Ambulatory blood pressure monitoring (ABPM)
Ambulatory Blood Pressure Monitoring (ABPM) provides an accurate and reliable measurement of blood pressure throughout the day and night, thus providing valuable diagnostic information beyond what is routinely provided in-clinic or with home blood pressure monitoring.
ABPM can help monitor:
- True blood pressure during day-to-day activities – helps diagnose ‘white coat’ hypertension
- How much blood pressure falls during sleep – dipper status
- Morning surges in blood pressure
- Total burden of hypertension
Why the test is performed
ABPM is a valuable tool for diagnosing and managing multiple conditions:
- “White coat” hypertension: When elevated blood pressure measurements are recorded in the physician’s office, but blood pressure readings outside the physician’s office are within the normal range. It is estimated that one in three patients with high blood pressures might have white coat hypertension.

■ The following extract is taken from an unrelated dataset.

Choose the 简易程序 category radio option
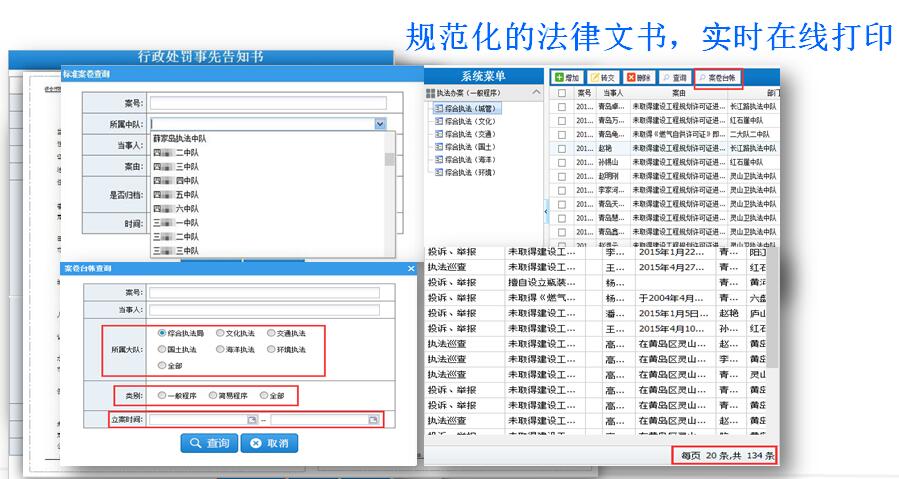Image resolution: width=899 pixels, height=479 pixels. coord(213,395)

- Resistant hypertension: When multiple anti-hypertensive medications fail to adequately control high blood pressure.
- Masked hypertension: When in-office measurements fall within an acceptable range, but the mean blood pressure is actually above the acceptable range.
- Hypotension: Sometimes hypertensive therapy can be associated with low blood pressures. This can be dangerous, particularly in patients with diabetes or with a history of stroke. Ambulatory monitoring can detect asymptomatic drops in blood pressure.
- Diagnosing nocturnal non-dipper status: Healthy individual’s systolic blood pressures drop at least 10% while they sleep as compared to systolic blood pressures during the day. Individuals who are non-dippers, whose blood pressure does not drop, are at increased risk of cardiovascular events.
There are no serious risks from ambulatory blood pressure monitoring. Minor side effects reported include pain or discomfort (9%), skin irritation (8%), noisy device (8%) and inconvenience with work (3%). A minority of patients report interference with sleep. However, vast majority of patients get accustomed to the monitor.
How the test is performed
The diagnostic test begins with fitting a patient with a portable monitor and BP cuff. The patient leaves and returns the next day. Over this period of time, the monitor takes measurements periodically as programmed by the clinician. This generally happens every 15-30 minutes while awake and 30-45 minutes while sleeping.
After the test
When the patient returns, these measurements are transferred to a computer where they can be easily viewed and documented in a report.
The results of ambulatory blood pressure testing provide the most comprehensive representation of a patient’s complete blood pressure profile.